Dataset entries
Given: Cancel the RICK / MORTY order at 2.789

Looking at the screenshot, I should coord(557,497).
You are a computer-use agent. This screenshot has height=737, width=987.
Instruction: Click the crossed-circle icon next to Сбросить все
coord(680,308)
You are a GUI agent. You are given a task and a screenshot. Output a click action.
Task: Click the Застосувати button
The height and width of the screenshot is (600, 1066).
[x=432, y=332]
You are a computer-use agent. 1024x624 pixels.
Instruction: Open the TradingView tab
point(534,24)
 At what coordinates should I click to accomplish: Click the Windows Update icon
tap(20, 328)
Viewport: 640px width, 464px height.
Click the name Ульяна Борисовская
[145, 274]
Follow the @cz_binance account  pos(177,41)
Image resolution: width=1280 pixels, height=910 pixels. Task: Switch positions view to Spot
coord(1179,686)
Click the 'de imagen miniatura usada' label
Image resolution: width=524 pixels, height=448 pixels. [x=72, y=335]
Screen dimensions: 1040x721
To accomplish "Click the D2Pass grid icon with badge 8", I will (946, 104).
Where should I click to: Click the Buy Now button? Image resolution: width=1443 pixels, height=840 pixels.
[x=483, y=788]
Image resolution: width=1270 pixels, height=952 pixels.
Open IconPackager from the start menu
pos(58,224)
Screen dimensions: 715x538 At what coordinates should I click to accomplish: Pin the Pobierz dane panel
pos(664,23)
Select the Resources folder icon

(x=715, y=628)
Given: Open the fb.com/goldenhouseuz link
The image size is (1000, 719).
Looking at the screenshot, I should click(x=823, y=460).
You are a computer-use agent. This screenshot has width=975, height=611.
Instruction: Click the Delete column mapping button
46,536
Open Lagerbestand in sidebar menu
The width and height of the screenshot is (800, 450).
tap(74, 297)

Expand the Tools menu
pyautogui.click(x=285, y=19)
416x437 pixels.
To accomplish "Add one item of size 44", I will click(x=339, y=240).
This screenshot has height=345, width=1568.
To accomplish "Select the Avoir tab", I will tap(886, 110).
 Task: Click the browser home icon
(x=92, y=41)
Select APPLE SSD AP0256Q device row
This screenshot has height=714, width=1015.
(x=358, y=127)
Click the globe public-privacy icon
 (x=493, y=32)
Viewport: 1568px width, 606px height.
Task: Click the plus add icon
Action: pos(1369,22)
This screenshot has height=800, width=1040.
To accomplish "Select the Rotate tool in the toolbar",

Directions for this task — Wherever a line in the entries holds "computer", copy that line.

Solution for this exercise —
You are a computer-use agent. This screenshot has height=737, width=987.
You are a computer-use agent. 1024x624 pixels.
You are a computer-use agent. This screenshot has width=975, height=611.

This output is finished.